* Required action: Give back exactly the lines of the entries below from the line with "Hong Kong faces FATCA onslaught (350, 1148)" to the line with "Notify me of new posts by email. (351, 2411)", inclusive, and only those.

....

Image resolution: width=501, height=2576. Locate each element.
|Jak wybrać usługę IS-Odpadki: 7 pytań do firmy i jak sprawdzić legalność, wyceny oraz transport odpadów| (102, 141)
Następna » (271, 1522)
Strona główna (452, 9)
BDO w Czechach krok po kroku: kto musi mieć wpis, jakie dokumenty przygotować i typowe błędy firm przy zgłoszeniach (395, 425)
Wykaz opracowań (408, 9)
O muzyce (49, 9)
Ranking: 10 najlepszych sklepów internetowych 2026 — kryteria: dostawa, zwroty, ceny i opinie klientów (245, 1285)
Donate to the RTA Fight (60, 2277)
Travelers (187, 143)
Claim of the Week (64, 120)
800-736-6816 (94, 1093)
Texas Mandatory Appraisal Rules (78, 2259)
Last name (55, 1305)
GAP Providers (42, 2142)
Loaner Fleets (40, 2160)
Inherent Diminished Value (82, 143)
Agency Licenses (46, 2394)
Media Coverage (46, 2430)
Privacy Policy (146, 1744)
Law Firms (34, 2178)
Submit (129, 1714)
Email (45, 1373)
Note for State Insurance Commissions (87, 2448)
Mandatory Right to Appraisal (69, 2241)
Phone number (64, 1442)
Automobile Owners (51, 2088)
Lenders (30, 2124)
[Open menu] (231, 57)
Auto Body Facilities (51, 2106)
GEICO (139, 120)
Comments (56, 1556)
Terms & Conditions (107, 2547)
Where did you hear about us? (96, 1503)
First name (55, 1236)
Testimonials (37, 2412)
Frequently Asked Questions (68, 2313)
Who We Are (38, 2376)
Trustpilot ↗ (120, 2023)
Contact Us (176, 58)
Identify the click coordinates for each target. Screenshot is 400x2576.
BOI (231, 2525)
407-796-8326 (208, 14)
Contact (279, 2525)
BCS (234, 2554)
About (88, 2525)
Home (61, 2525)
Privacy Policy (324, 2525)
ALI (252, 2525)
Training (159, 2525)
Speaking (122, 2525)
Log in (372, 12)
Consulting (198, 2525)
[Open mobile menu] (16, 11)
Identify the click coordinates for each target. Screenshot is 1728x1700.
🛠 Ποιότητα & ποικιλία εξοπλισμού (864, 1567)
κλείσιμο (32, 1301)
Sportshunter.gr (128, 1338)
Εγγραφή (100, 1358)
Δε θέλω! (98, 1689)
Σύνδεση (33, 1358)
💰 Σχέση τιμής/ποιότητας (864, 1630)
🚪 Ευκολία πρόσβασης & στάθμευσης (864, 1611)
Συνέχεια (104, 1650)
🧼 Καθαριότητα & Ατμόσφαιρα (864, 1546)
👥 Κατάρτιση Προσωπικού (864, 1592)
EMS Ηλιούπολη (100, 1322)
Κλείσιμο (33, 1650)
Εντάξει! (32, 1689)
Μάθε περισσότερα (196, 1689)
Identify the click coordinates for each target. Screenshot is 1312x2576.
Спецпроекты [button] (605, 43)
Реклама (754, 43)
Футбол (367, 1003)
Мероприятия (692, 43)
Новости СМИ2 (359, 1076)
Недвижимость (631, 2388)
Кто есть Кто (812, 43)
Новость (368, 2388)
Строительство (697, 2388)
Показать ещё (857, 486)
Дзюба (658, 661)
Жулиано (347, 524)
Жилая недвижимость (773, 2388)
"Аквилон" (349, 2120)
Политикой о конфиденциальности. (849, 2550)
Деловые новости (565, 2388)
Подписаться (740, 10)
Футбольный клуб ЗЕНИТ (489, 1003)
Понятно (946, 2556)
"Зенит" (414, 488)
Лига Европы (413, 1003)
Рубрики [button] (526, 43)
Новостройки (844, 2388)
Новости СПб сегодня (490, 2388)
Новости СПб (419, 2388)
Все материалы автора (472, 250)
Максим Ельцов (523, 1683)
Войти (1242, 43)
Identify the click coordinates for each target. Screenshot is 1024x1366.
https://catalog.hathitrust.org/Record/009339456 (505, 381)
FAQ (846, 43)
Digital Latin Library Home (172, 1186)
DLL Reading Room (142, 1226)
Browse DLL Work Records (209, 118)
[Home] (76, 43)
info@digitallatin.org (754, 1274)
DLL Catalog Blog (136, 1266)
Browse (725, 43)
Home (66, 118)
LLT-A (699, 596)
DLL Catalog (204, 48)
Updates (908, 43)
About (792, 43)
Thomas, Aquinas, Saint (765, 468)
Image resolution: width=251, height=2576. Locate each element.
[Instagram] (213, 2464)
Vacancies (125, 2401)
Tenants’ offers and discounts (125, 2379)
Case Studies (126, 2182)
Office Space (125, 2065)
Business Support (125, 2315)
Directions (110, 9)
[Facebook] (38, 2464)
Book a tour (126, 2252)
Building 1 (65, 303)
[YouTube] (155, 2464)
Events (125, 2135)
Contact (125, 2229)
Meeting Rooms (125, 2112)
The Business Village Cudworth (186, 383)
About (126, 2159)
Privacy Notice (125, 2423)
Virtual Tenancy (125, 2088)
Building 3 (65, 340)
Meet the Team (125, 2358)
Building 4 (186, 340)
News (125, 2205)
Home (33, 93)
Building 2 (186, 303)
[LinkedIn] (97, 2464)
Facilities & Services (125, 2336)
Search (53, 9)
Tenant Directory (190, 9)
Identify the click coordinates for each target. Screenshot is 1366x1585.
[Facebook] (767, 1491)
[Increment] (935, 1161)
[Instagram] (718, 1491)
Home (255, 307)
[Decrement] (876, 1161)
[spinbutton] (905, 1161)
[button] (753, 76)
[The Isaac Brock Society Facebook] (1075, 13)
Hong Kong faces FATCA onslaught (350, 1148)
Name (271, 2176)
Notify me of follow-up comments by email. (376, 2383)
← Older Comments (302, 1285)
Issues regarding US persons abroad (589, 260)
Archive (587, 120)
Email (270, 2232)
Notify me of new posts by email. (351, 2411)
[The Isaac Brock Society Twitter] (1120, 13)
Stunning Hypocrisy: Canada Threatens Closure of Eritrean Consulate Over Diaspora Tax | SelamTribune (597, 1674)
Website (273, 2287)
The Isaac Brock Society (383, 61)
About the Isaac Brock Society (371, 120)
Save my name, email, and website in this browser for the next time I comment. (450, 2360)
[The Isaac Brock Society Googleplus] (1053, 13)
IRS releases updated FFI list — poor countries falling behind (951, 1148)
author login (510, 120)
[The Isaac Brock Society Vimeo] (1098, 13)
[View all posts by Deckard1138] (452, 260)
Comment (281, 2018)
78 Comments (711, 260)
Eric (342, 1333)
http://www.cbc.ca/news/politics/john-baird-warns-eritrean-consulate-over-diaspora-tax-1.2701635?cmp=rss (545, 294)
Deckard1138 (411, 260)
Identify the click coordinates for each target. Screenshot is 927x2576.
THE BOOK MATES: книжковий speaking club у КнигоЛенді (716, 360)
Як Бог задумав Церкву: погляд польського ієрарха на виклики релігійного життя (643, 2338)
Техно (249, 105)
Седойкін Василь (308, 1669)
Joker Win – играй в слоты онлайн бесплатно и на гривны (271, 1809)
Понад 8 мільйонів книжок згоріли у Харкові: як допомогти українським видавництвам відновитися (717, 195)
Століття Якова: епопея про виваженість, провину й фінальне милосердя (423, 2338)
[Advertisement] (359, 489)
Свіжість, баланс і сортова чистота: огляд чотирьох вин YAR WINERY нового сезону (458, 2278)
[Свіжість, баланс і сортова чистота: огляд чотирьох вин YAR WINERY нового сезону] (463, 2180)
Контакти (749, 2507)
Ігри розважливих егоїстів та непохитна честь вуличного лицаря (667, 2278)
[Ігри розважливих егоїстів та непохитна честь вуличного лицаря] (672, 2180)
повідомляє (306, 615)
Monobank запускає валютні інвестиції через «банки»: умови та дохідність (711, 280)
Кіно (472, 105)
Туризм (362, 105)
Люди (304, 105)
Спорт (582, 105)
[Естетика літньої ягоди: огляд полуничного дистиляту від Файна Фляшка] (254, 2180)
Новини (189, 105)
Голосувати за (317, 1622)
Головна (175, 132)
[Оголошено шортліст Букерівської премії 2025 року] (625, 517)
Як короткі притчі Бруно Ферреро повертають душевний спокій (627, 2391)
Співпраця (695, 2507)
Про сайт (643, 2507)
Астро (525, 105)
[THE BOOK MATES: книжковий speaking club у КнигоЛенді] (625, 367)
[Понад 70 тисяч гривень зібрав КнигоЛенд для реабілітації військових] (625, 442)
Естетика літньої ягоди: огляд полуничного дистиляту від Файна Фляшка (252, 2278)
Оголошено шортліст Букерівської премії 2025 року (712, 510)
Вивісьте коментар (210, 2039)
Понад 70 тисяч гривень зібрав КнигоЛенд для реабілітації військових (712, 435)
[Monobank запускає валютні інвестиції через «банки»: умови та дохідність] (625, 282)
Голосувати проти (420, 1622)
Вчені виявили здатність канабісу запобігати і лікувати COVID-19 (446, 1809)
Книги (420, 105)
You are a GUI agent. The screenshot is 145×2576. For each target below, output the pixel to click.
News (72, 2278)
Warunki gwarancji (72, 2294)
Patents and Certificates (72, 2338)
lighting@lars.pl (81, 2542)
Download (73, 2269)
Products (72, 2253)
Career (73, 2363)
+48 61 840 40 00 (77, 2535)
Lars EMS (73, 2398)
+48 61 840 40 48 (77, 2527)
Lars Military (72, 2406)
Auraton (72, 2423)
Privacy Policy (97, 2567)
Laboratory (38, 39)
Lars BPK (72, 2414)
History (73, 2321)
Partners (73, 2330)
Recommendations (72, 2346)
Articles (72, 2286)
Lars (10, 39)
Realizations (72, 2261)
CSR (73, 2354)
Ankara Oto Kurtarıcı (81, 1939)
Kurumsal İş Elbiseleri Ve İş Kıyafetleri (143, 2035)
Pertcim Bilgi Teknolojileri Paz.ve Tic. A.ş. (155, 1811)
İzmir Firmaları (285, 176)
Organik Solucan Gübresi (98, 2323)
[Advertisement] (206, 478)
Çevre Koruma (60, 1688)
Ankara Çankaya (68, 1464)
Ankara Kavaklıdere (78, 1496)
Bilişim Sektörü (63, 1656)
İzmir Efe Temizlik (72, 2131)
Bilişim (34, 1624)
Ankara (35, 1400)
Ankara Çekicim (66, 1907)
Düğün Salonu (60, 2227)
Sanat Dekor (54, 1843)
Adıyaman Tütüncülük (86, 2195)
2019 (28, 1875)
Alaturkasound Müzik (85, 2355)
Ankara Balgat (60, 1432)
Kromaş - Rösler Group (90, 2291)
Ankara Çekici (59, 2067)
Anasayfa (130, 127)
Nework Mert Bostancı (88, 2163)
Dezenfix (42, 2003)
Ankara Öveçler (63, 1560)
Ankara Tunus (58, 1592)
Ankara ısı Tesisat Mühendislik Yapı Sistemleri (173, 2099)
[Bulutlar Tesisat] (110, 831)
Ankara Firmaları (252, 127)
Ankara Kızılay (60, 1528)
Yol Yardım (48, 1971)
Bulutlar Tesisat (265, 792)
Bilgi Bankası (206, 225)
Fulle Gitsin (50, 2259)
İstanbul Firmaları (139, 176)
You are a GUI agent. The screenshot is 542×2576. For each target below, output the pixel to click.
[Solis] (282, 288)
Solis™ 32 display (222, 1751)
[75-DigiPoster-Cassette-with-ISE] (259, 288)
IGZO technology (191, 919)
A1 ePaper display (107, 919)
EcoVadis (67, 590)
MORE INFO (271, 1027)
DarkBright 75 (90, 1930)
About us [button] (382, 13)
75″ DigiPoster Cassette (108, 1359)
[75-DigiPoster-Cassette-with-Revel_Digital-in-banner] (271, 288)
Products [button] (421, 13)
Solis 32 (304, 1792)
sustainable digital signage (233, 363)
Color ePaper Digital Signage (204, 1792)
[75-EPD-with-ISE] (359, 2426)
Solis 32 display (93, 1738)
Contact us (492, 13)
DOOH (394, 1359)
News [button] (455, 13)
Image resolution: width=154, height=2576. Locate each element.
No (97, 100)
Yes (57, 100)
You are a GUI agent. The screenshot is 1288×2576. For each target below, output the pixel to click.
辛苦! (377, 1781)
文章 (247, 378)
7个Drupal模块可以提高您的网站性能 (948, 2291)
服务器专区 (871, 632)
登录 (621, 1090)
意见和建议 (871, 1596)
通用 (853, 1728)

....

* Expected output:
Hong Kong faces FATCA onslaught (350, 1148)
Name (271, 2176)
Notify me of follow-up comments by email. (376, 2383)
← Older Comments (302, 1285)
Issues regarding US persons abroad (589, 260)
Archive (587, 120)
Email (270, 2232)
Notify me of new posts by email. (351, 2411)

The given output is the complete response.